━━ Working data

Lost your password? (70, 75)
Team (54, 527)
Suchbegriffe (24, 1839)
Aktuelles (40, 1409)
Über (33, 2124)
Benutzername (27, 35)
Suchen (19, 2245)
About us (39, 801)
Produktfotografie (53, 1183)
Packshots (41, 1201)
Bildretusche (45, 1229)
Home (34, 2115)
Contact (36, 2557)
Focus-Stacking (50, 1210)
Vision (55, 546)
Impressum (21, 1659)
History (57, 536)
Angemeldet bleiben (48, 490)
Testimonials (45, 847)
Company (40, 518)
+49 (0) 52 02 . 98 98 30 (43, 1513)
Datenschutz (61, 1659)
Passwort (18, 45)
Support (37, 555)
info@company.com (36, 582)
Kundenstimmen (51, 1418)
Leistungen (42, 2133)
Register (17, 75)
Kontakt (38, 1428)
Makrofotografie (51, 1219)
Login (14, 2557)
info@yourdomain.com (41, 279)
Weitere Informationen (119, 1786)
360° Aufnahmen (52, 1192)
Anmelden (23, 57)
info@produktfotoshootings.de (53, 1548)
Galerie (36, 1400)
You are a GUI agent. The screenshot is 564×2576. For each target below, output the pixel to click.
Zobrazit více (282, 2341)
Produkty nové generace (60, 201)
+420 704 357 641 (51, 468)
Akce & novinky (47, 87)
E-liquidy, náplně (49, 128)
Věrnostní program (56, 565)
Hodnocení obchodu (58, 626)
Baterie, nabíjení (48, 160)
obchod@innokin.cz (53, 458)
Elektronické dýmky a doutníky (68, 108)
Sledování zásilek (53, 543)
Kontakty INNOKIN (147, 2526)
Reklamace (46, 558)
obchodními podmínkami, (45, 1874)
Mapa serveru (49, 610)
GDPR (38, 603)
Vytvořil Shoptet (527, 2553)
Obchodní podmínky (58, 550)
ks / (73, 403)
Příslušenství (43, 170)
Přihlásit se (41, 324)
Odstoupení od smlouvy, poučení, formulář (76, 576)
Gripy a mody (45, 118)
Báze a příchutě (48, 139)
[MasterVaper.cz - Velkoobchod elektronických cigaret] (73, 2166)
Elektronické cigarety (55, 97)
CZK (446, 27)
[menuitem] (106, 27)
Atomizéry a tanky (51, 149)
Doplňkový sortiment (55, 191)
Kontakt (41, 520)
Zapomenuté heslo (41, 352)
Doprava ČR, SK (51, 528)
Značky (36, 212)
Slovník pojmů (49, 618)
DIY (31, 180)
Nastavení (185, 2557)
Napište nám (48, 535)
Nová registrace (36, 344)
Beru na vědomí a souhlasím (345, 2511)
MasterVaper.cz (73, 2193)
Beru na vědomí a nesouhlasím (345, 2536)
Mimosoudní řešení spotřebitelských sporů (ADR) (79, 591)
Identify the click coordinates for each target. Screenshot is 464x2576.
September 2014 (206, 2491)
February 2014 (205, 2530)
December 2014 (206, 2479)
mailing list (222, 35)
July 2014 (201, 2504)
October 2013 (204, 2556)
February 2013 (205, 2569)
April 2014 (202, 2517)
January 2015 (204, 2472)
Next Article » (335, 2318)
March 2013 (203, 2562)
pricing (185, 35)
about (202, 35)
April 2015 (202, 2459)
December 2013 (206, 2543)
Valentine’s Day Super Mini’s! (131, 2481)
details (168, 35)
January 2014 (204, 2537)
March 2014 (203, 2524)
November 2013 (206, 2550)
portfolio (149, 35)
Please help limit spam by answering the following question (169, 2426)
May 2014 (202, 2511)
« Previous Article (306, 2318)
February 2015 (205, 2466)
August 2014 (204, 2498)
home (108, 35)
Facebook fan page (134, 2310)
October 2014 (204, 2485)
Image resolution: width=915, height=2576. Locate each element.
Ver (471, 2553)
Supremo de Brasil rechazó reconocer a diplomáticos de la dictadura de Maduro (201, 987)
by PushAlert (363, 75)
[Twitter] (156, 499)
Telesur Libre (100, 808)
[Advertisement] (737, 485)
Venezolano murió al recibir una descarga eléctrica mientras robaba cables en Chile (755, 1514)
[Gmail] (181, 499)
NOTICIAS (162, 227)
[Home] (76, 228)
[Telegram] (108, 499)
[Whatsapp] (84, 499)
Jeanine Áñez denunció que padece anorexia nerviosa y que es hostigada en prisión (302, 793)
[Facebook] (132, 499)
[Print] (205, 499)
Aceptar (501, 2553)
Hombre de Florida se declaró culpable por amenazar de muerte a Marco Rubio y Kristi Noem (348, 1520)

━━━━

= Work instructions =
Please transcribe the material above in full, keeping every character intact.

= Your solution =
Lost your password? (70, 75)
Team (54, 527)
Suchbegriffe (24, 1839)
Aktuelles (40, 1409)
Über (33, 2124)
Benutzername (27, 35)
Suchen (19, 2245)
About us (39, 801)
Produktfotografie (53, 1183)
Packshots (41, 1201)
Bildretusche (45, 1229)
Home (34, 2115)
Contact (36, 2557)
Focus-Stacking (50, 1210)
Vision (55, 546)
Impressum (21, 1659)
History (57, 536)
Angemeldet bleiben (48, 490)
Testimonials (45, 847)
Company (40, 518)
+49 (0) 52 02 . 98 98 30 (43, 1513)
Datenschutz (61, 1659)
Passwort (18, 45)
Support (37, 555)
info@company.com (36, 582)
Kundenstimmen (51, 1418)
Leistungen (42, 2133)
Register (17, 75)
Kontakt (38, 1428)
Makrofotografie (51, 1219)
Login (14, 2557)
info@yourdomain.com (41, 279)
Weitere Informationen (119, 1786)
360° Aufnahmen (52, 1192)
Anmelden (23, 57)
info@produktfotoshootings.de (53, 1548)
Galerie (36, 1400)
You are a GUI agent. The screenshot is 564×2576. For each target below, output the pixel to click.
Zobrazit více (282, 2341)
Produkty nové generace (60, 201)
+420 704 357 641 (51, 468)
Akce & novinky (47, 87)
E-liquidy, náplně (49, 128)
Věrnostní program (56, 565)
Hodnocení obchodu (58, 626)
Baterie, nabíjení (48, 160)
obchod@innokin.cz (53, 458)
Elektronické dýmky a doutníky (68, 108)
Sledování zásilek (53, 543)
Kontakty INNOKIN (147, 2526)
Reklamace (46, 558)
obchodními podmínkami, (45, 1874)
Mapa serveru (49, 610)
GDPR (38, 603)
Vytvořil Shoptet (527, 2553)
Obchodní podmínky (58, 550)
ks / (73, 403)
Příslušenství (43, 170)
Přihlásit se (41, 324)
Odstoupení od smlouvy, poučení, formulář (76, 576)
Gripy a mody (45, 118)
Báze a příchutě (48, 139)
[MasterVaper.cz - Velkoobchod elektronických cigaret] (73, 2166)
Elektronické cigarety (55, 97)
CZK (446, 27)
[menuitem] (106, 27)
Atomizéry a tanky (51, 149)
Doplňkový sortiment (55, 191)
Kontakt (41, 520)
Zapomenuté heslo (41, 352)
Doprava ČR, SK (51, 528)
Značky (36, 212)
Slovník pojmů (49, 618)
DIY (31, 180)
Nastavení (185, 2557)
Napište nám (48, 535)
Nová registrace (36, 344)
Beru na vědomí a souhlasím (345, 2511)
MasterVaper.cz (73, 2193)
Beru na vědomí a nesouhlasím (345, 2536)
Mimosoudní řešení spotřebitelských sporů (ADR) (79, 591)
Identify the click coordinates for each target. Screenshot is 464x2576.
September 2014 (206, 2491)
February 2014 (205, 2530)
December 2014 (206, 2479)
mailing list (222, 35)
July 2014 (201, 2504)
October 2013 (204, 2556)
February 2013 (205, 2569)
April 2014 (202, 2517)
January 2015 (204, 2472)
Next Article » (335, 2318)
March 2013 (203, 2562)
pricing (185, 35)
about (202, 35)
April 2015 (202, 2459)
December 2013 (206, 2543)
Valentine’s Day Super Mini’s! (131, 2481)
details (168, 35)
January 2014 (204, 2537)
March 2014 (203, 2524)
November 2013 (206, 2550)
portfolio (149, 35)
Please help limit spam by answering the following question (169, 2426)
May 2014 (202, 2511)
« Previous Article (306, 2318)
February 2015 (205, 2466)
August 2014 (204, 2498)
home (108, 35)
Facebook fan page (134, 2310)
October 2014 (204, 2485)
Image resolution: width=915, height=2576. Locate each element.
Ver (471, 2553)
Supremo de Brasil rechazó reconocer a diplomáticos de la dictadura de Maduro (201, 987)
by PushAlert (363, 75)
[Twitter] (156, 499)
Telesur Libre (100, 808)
[Advertisement] (737, 485)
Venezolano murió al recibir una descarga eléctrica mientras robaba cables en Chile (755, 1514)
[Gmail] (181, 499)
NOTICIAS (162, 227)
[Home] (76, 228)
[Telegram] (108, 499)
[Whatsapp] (84, 499)
Jeanine Áñez denunció que padece anorexia nerviosa y que es hostigada en prisión (302, 793)
[Facebook] (132, 499)
[Print] (205, 499)
Aceptar (501, 2553)
Hombre de Florida se declaró culpable por amenazar de muerte a Marco Rubio y Kristi Noem (348, 1520)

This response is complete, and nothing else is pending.